Security flaw highlights the ongoing risks of consumer-grade spying apps—and the need for greater public awareness.
A covert Android application called Catwatchful, marketed as an “invisible” child-monitoring tool, has suffered a major data breach that laid bare the email addresses and plaintext passwords of more than 62,000 paying customers and leaked stolen data from at least 26,000 victims’ phones. The discovery, first reported by TechCrunch and attributed to security researcher Eric Daigle, shows that Catwatchful’s unauthenticated programming interface allowed anyone on the internet to query its entire user database. Most victims were located in Mexico, Colombia, India, Peru, Argentina, Ecuador and Bolivia.
Catwatchful is best described as stalkerware: consumer spyware that must be installed manually on a target’s handset and then operates in secret, siphoning off photos, messages, real-time location data and even live microphone and camera feeds to a web dashboard controlled by the perpetrator. Although such apps are banned from official app stores, their availability via third-party sites continues to fuel intimate-partner surveillance and other forms of tech-enabled abuse.
The leaked database also exposed the identity of the app’s administrator, Omar Soca Charcov, a developer based in Uruguay who has so far declined to comment on the breach. Catwatchful is at least the fifth stalkerware service this year to suffer a hacking-related data spill, underscoring a pattern of lax security across the industry and the double-edged privacy threat these tools pose to both victims and buyers.
Kaspersky, which classifies Catwatchful as stalkerware and has been detecting it since 2018, says the incident is further evidence that users and policymakers must remain vigilant. Tatyana Shishkova, Lead Security Researcher at Kaspersky GReAT, offered the following rapid response:
“Stalkerware remains a global and serious problem, as confirmed by the recent reports on the Catwatchful app. While such products are typically marketed as legitimate parental control apps, they pose significant risks: they operate stealthily, being installed without a person’s knowledge or consent, and provide a perpetrator with the means to secretly monitor the victim’s most private information.
Moreover, such apps, despite the developer’s claims about security, pose privacy risks to the perpetrators themselves. There are frequent data leaks, as recent media reports confirm.

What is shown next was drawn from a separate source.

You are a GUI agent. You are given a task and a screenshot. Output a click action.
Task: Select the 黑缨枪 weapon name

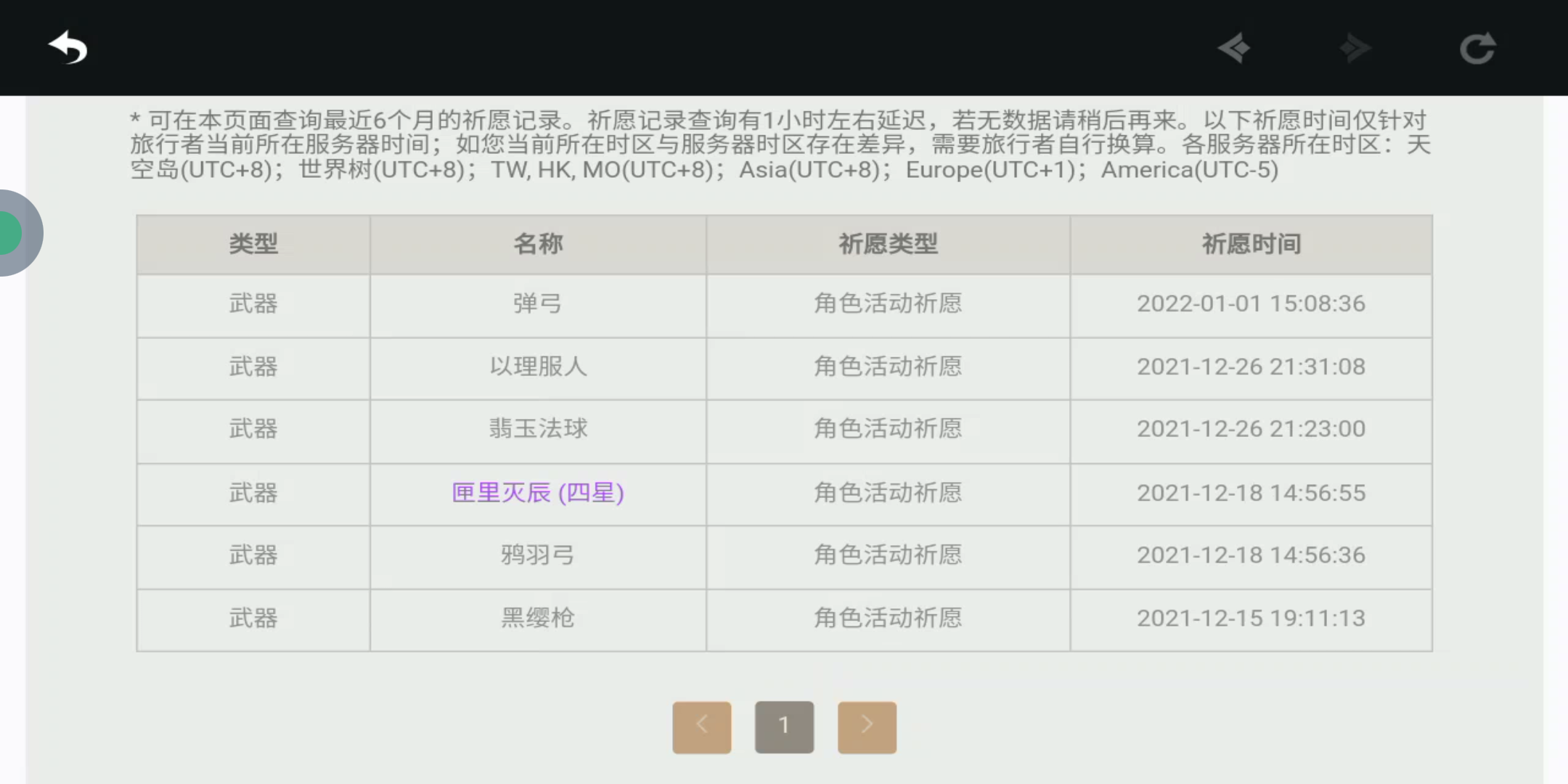(537, 618)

Although it was reported that the app ‘is invisible and undetectable on the phone’, Kaspersky has been detecting Catwatchful as stalkerware since 2018. The ‘Who’s spying on me’ functionality enables users of the Kaspersky app for Android with a dedicated notification when this stalkerware is detected.
This case reinforces the need to continuously raise awareness about stalkerware and tech-enabled abuse, empowering individuals with the knowledge on how to protect both their digital and physical lives.”
Why it matters
Catwatchful’s breach illustrates three persistent dangers:
- Victim exposure – Intimate data can be harvested without consent and then leak wholesale when attackers exploit poor security hygiene.

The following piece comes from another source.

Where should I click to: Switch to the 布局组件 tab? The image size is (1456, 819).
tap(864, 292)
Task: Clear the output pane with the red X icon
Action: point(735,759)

- Perpetrator risk – Buyers entrust their credentials and sometimes incriminating evidence to vendors whose safeguards are minimal.
- Policy gaps – Stalkerware occupies a grey zone in many jurisdictions, complicating enforcement and takedown efforts.
Cyber-safety advocates, including the global Coalition Against Stalkerware, argue that the only sustainable fix is a combination of tougher regulation, stricter platform policing and wider public education on detecting and removing clandestine tracking apps.
For Android users concerned about possible compromise, Kaspersky and other security vendors recommend running a reputable mobile security suite, checking for unfamiliar accessibility-service permissions and keeping devices updated with the latest patches. Victims of tech-facilitated abuse can also seek specialised support from local domestic-violence hotlines and digital-safety organisations.